_Prompt_:
Find the line with "hk (58, 421)" in the entries below, then output every line from it down to the line with "все способы связии решение проблем", exactly and with no pictures.
*** Source information Section Begins ***
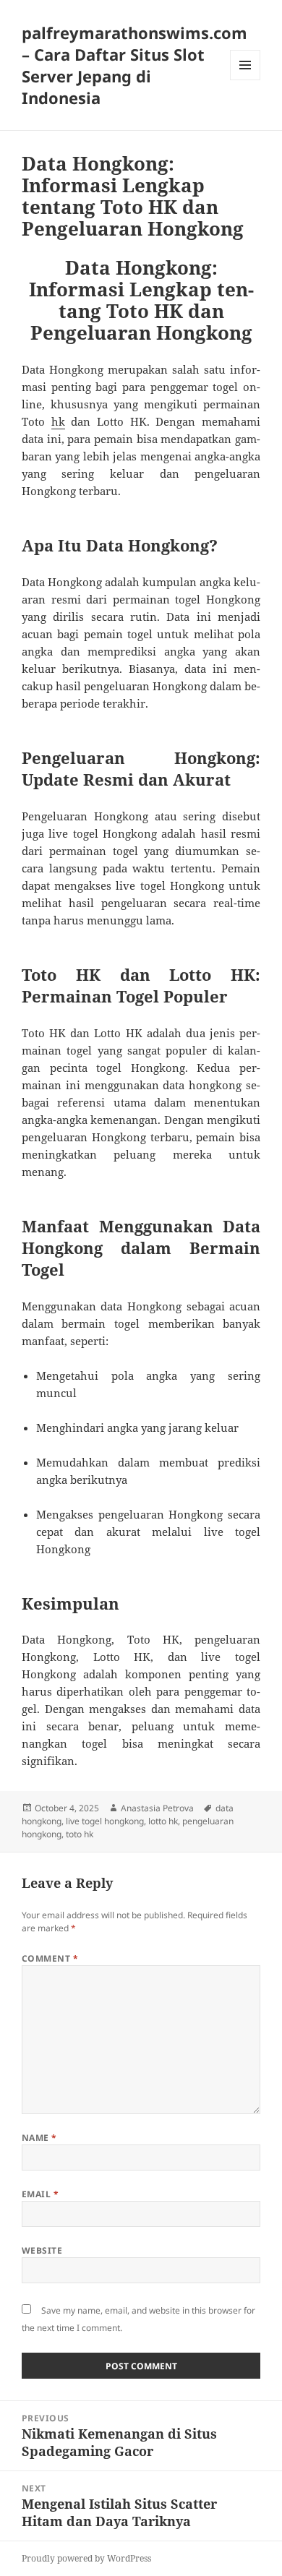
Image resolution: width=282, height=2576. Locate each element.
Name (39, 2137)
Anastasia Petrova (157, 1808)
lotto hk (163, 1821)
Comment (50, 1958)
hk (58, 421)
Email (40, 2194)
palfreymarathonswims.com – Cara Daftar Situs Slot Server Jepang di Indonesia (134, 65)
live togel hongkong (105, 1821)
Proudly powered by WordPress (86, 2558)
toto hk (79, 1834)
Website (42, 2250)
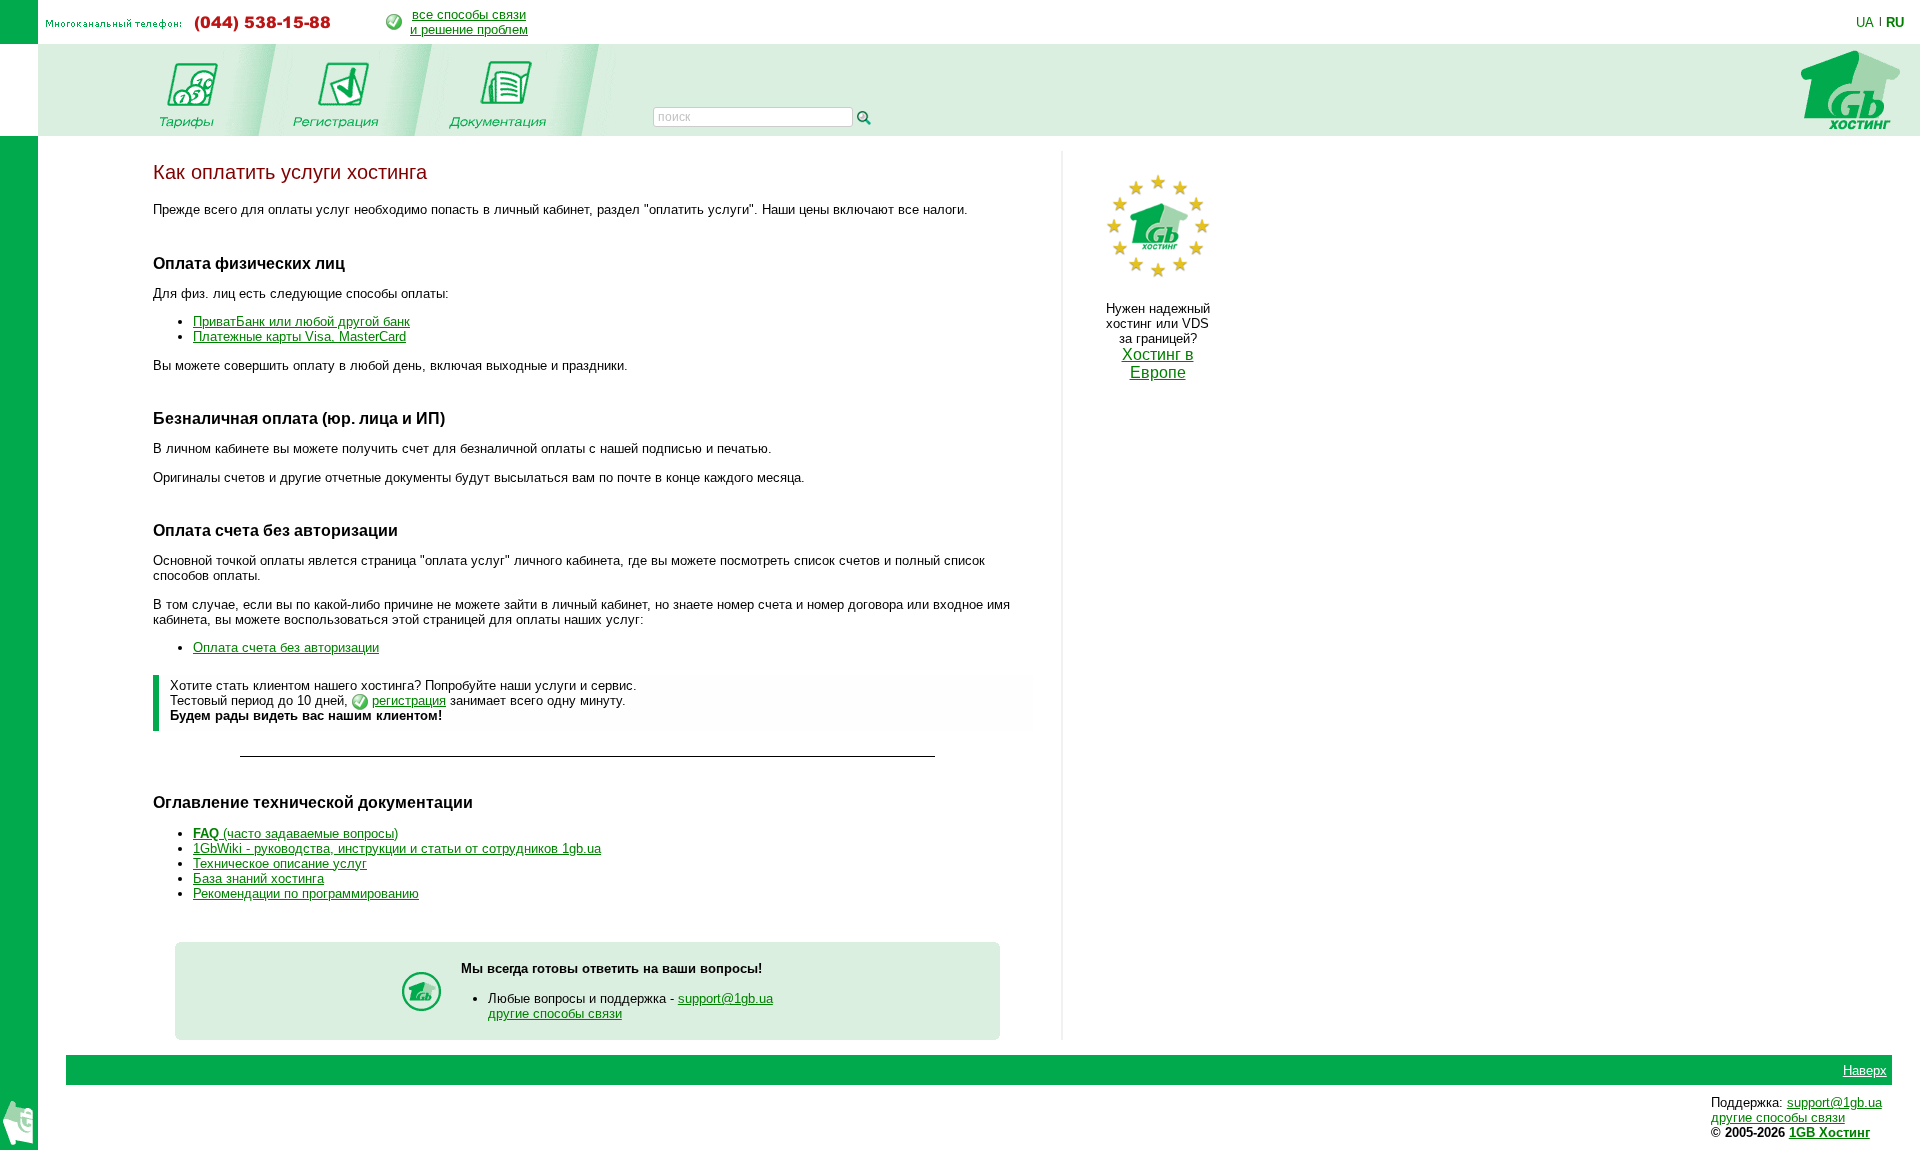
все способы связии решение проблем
*** Source information Section Ends ***
*** Source information Section Begins ***
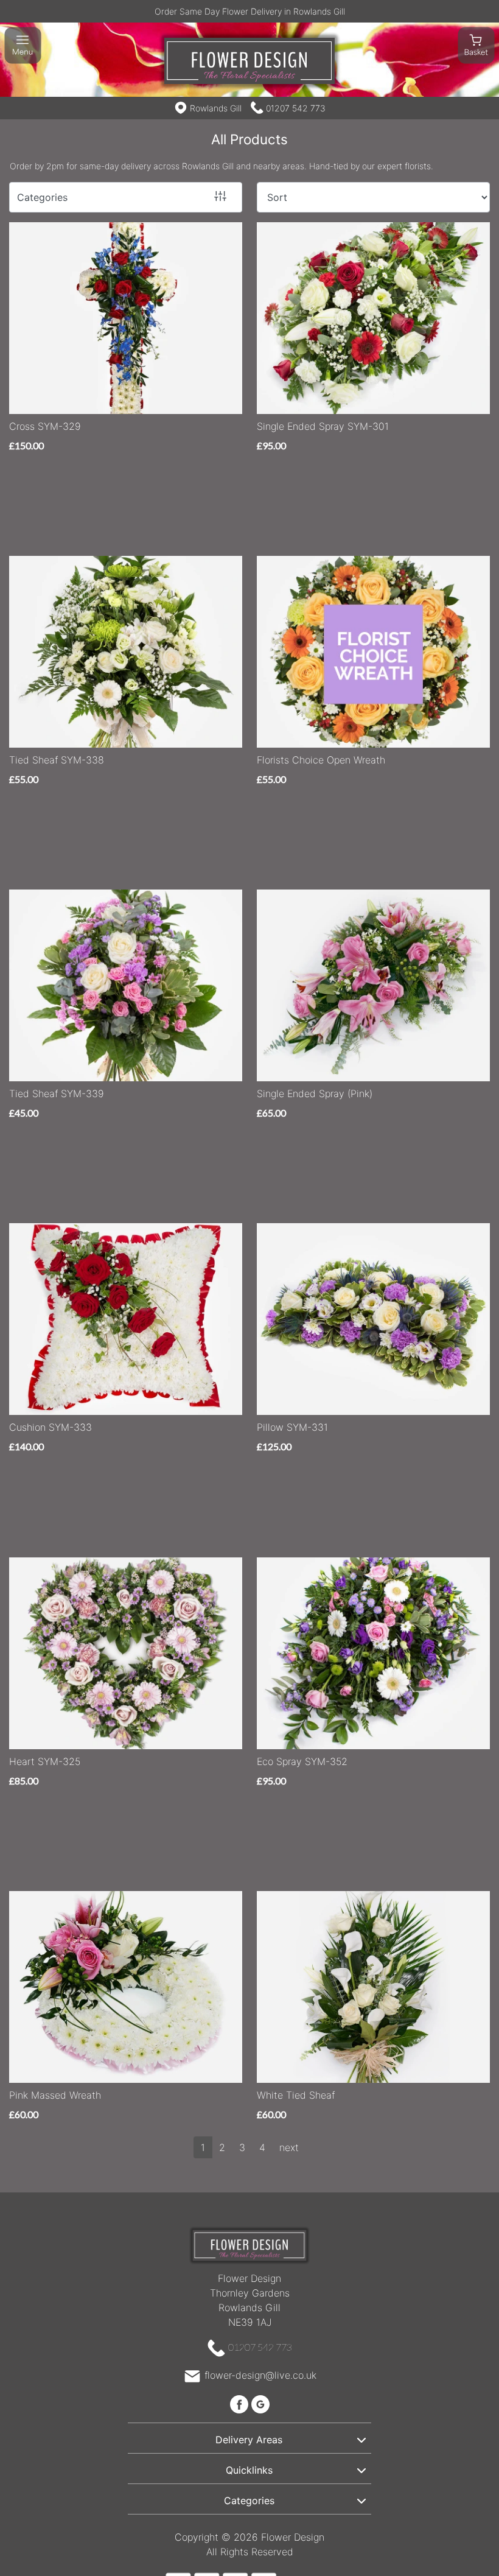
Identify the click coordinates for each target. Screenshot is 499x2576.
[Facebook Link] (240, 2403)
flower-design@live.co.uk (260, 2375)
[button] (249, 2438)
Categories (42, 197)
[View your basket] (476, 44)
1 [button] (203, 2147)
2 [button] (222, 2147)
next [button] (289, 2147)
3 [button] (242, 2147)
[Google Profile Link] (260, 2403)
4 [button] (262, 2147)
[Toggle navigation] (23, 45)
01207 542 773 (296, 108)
*** Source information Section Ends ***
_Solution for this exercise_:
hk (58, 421)
Email (40, 2194)
palfreymarathonswims.com – Cara Daftar Situs Slot Server Jepang di Indonesia (134, 65)
live togel hongkong (105, 1821)
Proudly powered by WordPress (86, 2558)
toto hk (79, 1834)
Website (42, 2250)
все способы связии решение проблем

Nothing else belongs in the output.